Terkait dengan KPI diserang seperti meme-meme seperti adanya sinetron yang menayangkan hubungan rumah tangga, lalu ada film kartun yang tidak boleh tayang seperti spongebob itu tergantung kasusnya, bukan film kartun tidak boleh tayang tetapi tergantung konten yang dibawakan. Jadi, yang tidak doperbolehkan itu kontennya misalnya kartun tom n jerry, yang tidak diperbolehkan adalah adegan kekerasannya, bukan kartun tom n jerry nya dikarenakan adegan tersebut diulang-ulang terus. Hal ini akan membuat anak-anak berpikir bahwa adegan kekersasan itu boleh. Jangan dikira semua jenis kartun itu baik ditonton oleh anak-anak karena konten kartun itu dibuat oleh orang dewasa. Jadi, bukan perspektifnya anak-anak, tetapi perspektif orang dewasa yang membikin konten tersebut. Larangan yang diberikan bukan untuk kartunnya, tetapi isi dari konten kartun tersebut.

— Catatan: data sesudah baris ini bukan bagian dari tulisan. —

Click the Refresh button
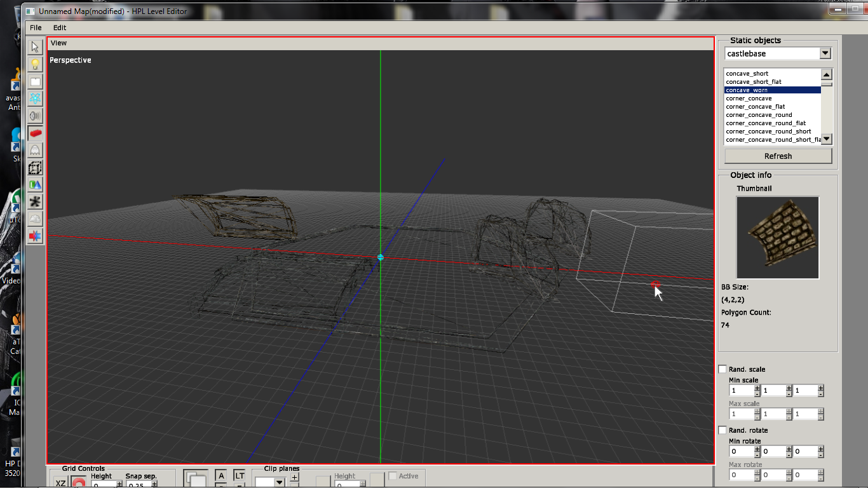This screenshot has height=488, width=868. [778, 156]

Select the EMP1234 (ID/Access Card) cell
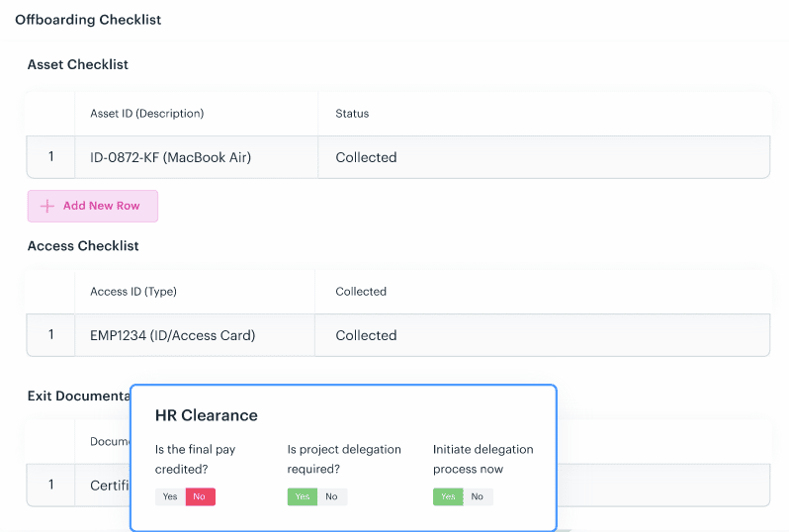coord(195,335)
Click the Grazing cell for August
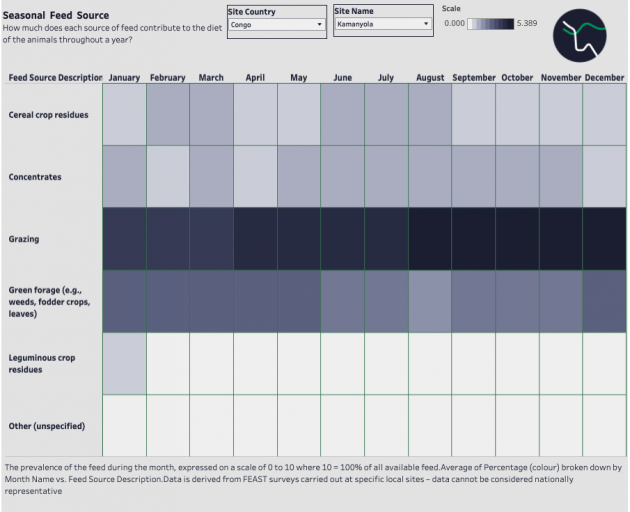This screenshot has width=630, height=512. pos(429,239)
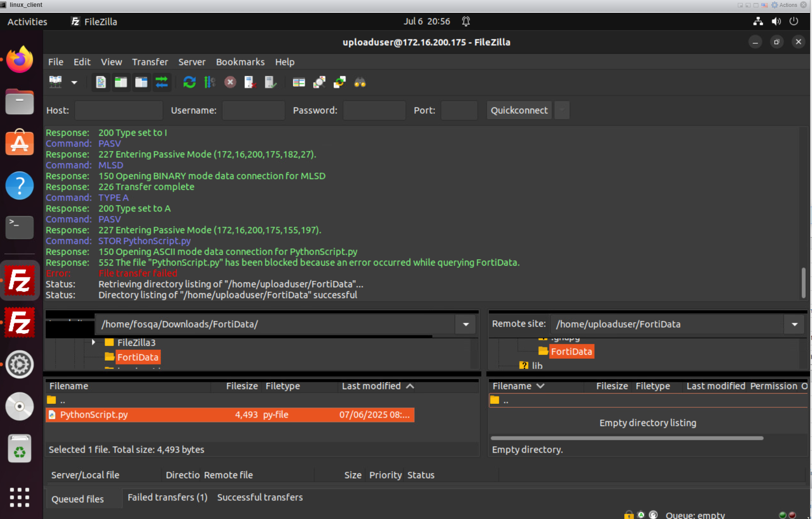Expand the FileZilla3 folder in local tree
Viewport: 812px width, 519px height.
tap(93, 342)
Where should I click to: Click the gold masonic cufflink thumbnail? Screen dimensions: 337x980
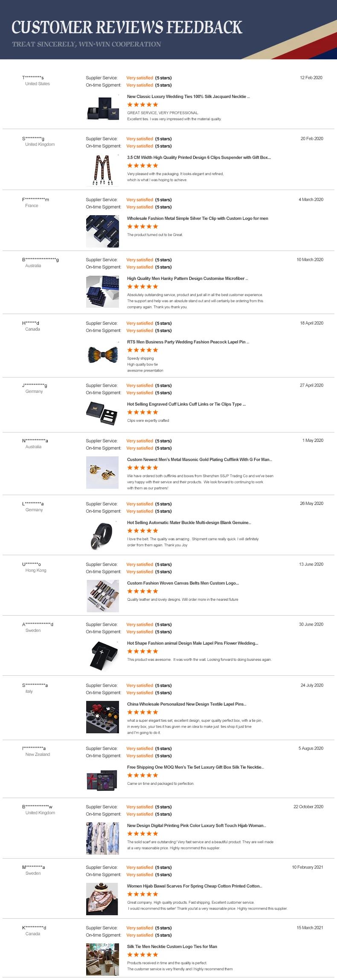pyautogui.click(x=102, y=472)
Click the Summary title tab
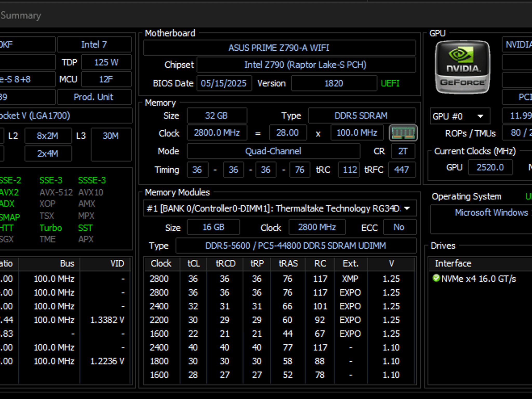This screenshot has height=399, width=532. pos(21,15)
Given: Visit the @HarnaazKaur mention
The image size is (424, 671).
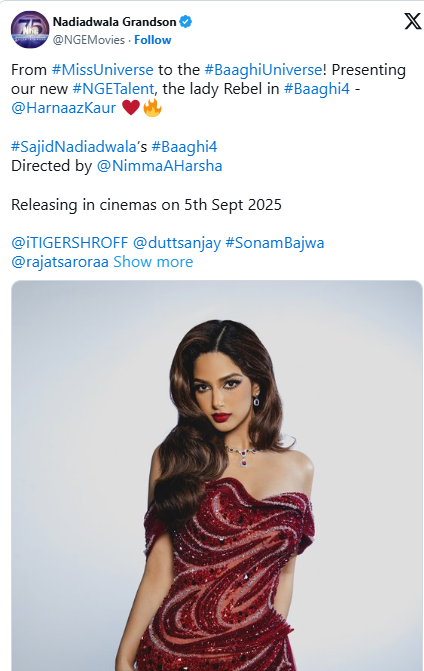Looking at the screenshot, I should [63, 108].
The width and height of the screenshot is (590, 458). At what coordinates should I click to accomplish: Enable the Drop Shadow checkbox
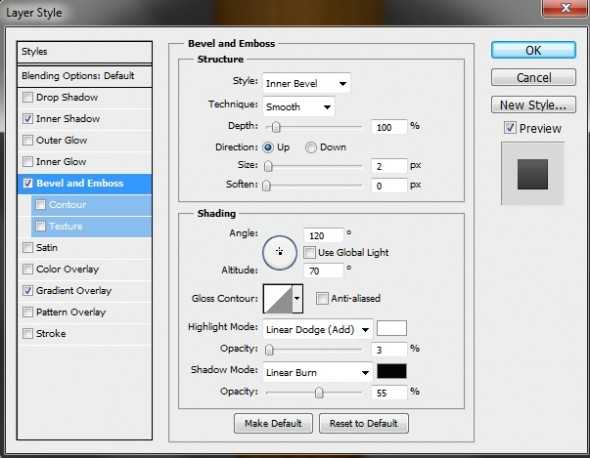[27, 97]
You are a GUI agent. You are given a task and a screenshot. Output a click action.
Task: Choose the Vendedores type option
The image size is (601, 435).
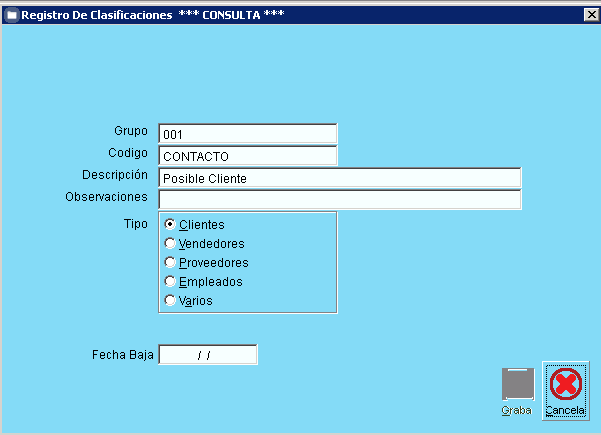(x=171, y=244)
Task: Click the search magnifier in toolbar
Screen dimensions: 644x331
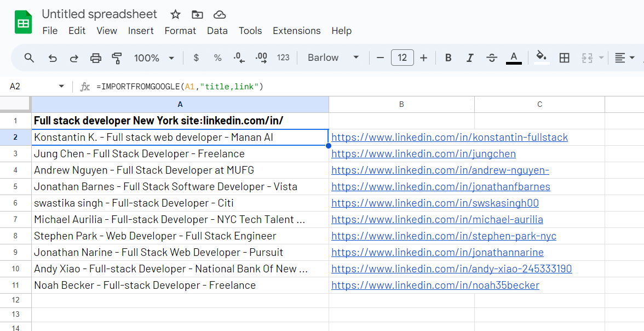Action: tap(30, 58)
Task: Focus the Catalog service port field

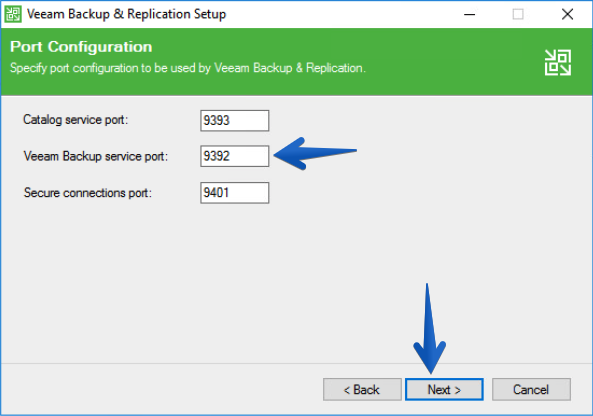Action: 234,121
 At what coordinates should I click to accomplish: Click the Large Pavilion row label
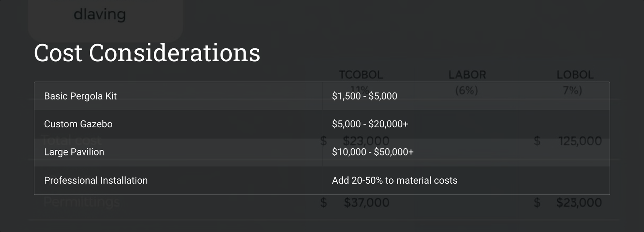tap(74, 152)
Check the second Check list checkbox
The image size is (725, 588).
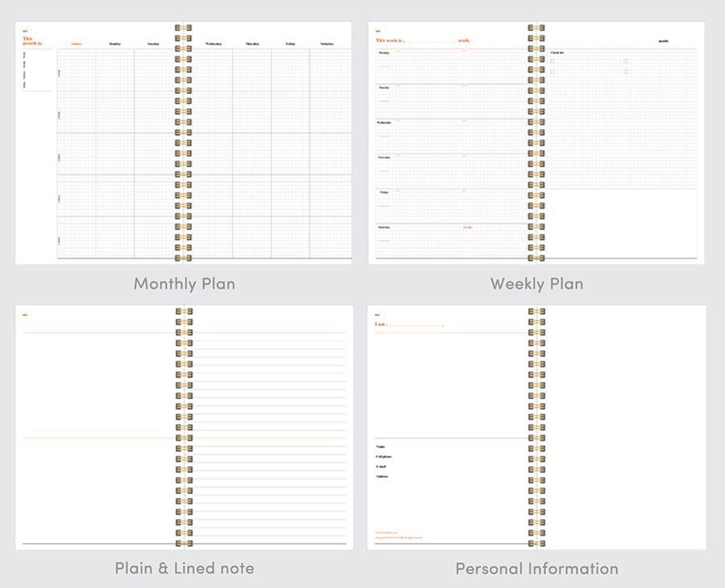(552, 72)
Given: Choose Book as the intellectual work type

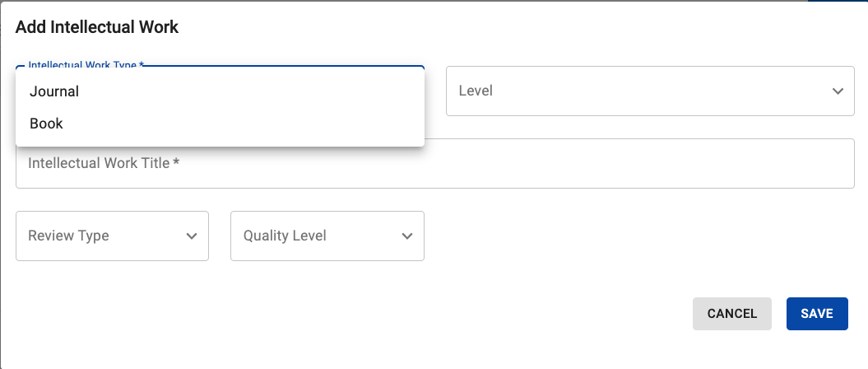Looking at the screenshot, I should [x=47, y=124].
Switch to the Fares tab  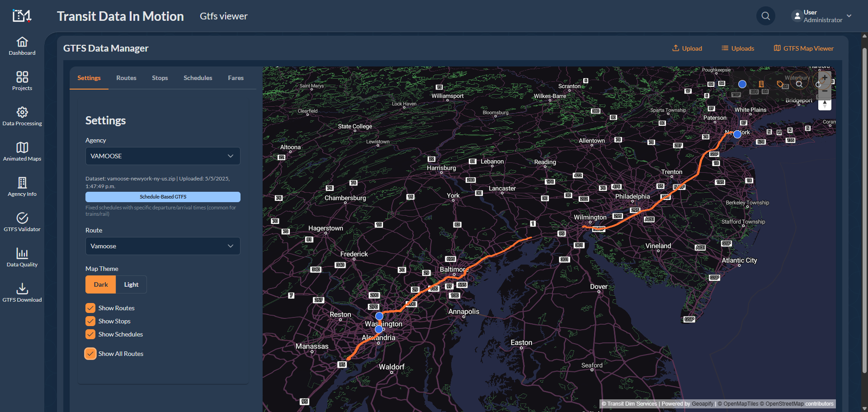[x=236, y=78]
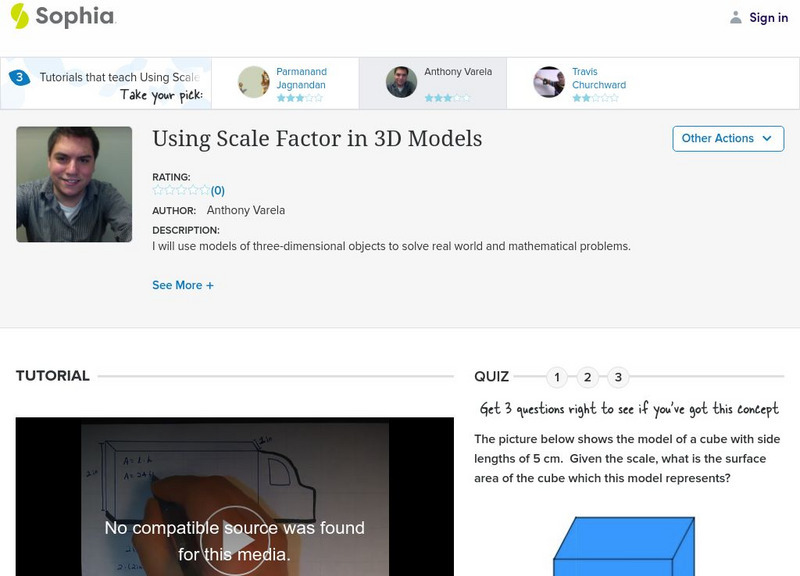Select quiz question circle 2

click(589, 378)
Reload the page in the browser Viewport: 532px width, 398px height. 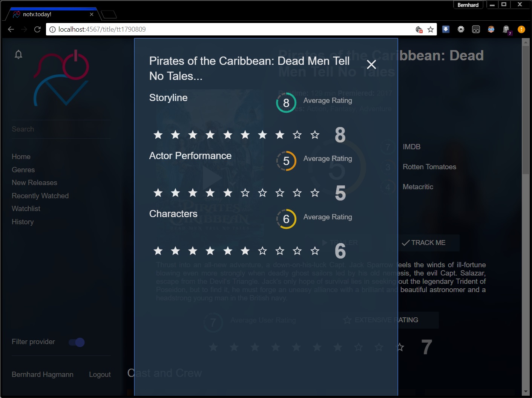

Harapan bapak Sapardiyono tentang konten tv di Indonesia tentunya harus diperbaiki, kita perihatin terutama tiga hal yang pertama, tentang infotainment yang banyak mengumbar info pribadi terutama buat anak-anak seperti anak umur 12 tahun bertanya kepada ibunya selingkuh itu apa? Gimana caranya kita menjalaskan anak umur segitu, ini kan gabisa. Kedua, sinetron harus diperbaiki karena mempengaruhi perilaku. Kalau dua hal ini bisa diperbaiki, kualitas konten televisi bisa lebih baik. Konten yang buruk lebih tinggi ratingnya daripada yang baik ini kaitannya dengan tingkat pendidikan. Jadi memang tv kita lebih banyak di tonton oleh masyarakat yang tingkat pendidikannya rendah. Kalau kita berbicara indeks pendidikan di Indonesia dibandingkan diluar, kalau Singapur itu sudah S1 kalau dirata-rata, kalau Malaysia sudah SMA jika dirata-rata, kalau Indonesia itu masih SMP. Jadi kita bisa memahami seperti itu. Teruntuk stasiun yang terus melanggar akan mendapatkan pendekatan khusus dari KPI. Jadi, KPI tidak hanya melakukan teguran, tetapi juga melakukan pembinaan, misalnya kita punya riset indeks kualitas penyiaran yang baik. Yang paling rendah infotainment, lalu talkshow dll.